Why is NeuroVision working in the first place? Are humans really that predictable? What about cultural differences, different types of visual materials? In this primer, we take a look at exactly why NeuroVision’s powerful attention AI works in the first place.
Similarly scared humans
Consider the last time you watched a horror movie. The muscles in your body were tensing up, you felt more alert and afraid. If we measured on your bodily responses, we would see that your pupils were dilating, your pulse would be racing, and your digestional system would stop. When a scary event happened, you would jump, perhaps even look away or scream.
But you would not be alone in responding like this. Indeed, your response would be shared by virtually anyone in the same condition. So your response is uniquely yours, but still commonly human.
Even visual artists have long known about certain characteristics of human vision that is the same for all people. For example, the Fibonacci Spiral is an expression of an aesthetically pleasing principle long recognized by artists. Composing paintings and photographs according to this dictum creates a pleasing, balanced visual experience.
This is the principle behind NeuroVision. That we have certain types of responses that we, as humans, share across cultures, genders, and age groups. Indeed, our visual system is wired to look at very much the same aspects of a picture or video. That’s why it is possible to generate a predictive model of human visual attention.
But still, certain ingredients are needed. Let’s take them in turn.
Three routes to attention
The first basic knowledge is that we need to understand how attention works in the first place. Here, attention is not a single process, but actually the result of three different processes. Sometimes, one process dominates, at other times we see many processes converging or conflicting.
There are mainly three types of processes that lead to your eyes looking at something:
- Visual saliency — visual elements can attract attention automatically through their sheer properties. Things like contrast, angles, density, movement, and color composition can automatically draw your eyes like a magnet. For example, if a pixel on your monitor starts blinking out of order, you will surely notice right away. This is visual saliency.
- Emotional saliency — just as in the horror movie example, things that are relevant (for good or bad) is something we will be more likely to notice. Emotional saliency is both for positive and negative events. So a Snickers bar when you are hungry, or something resembling a snake on your trekking trip, will both lead your eyes to look towards it.
- Controlled attention — when we concentrate on reading something, or look for something specific in the store, we are indulging in top-down attention. This type of attention is the hardest to model since people have different reasons for why they are looking for something.
The 2-trillion datapoint benchmark
To ensure that any model is good at predicting visual attention, you need to have something to validate it with. In fact, in the frontiers of machine learning and AI research, one of the most agreed-upon fact is that you need to have good, valid, and labeled data to train and validate your models against.
Since 2013, we have collected eye-tracking data on consumer attention. As you know, NeuroVision is powered by Neurons, one of the world’s leading consumer neuroscience companies. Even a conservative estimate is that we have a database of more than 12.000 participants and over 2 trillion data points to base our models on. To our knowledge, this is among the largest databases out there.

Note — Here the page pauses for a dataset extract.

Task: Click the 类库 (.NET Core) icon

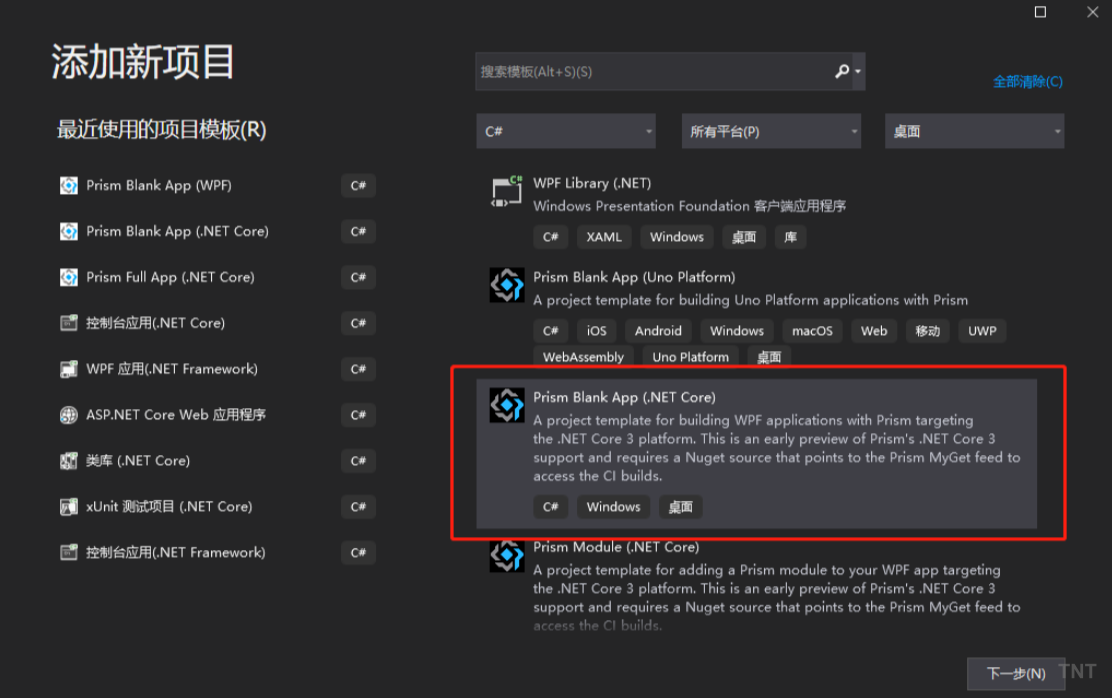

Second, the data we have built our models on are directly on consumer attention data, and not generic eye-tracking data from academic lab studies. This means that our algorithms are trained for the purposes they are intended to be used for.
Finally, as Neurons continues to run studies, more data are being added to the database. As new models are being trained, we also produce better prediction models.
The attentional brain
What happens in the brain when we are paying attention to something? First, you need to show a certain length of fixation before your mind starts responding. A few tens of milliseconds are enough for your mind to start responding. A brand that is seen for 50 milliseconds can still impact people’s perception of a product. A smiling face shown for 100 milliseconds will consciously give you the impression that someone is happy.
More often than not, we look for a few hundred milliseconds, which is more than enough to be processed consciously and affecting actions. As seen above, we find at least three types of attention, all of which help make our attention more predictable. These are even manifested as different processes in the brain, as shown below:
The upside of predictability
The fact that human behaviors are reliable across people — from attention to emotional responses — is key to the success of NeuroVision. But it also makes sense for our most basic behaviors to be the same. After all, we have evolved to respond to the same environment, and this extends far beyond the evolution of humans.
The upside is, of course, that reliable behaviors can be predicted. Where we look is for the most part highly predictable. If you test two groups with about 100 people in each group, there will be very few differences in their heat map. In the same way, NeuroVision predictions are as reliable as testing two groups of 100 people.
As researchers and designers alike, human predictability is a huge upside.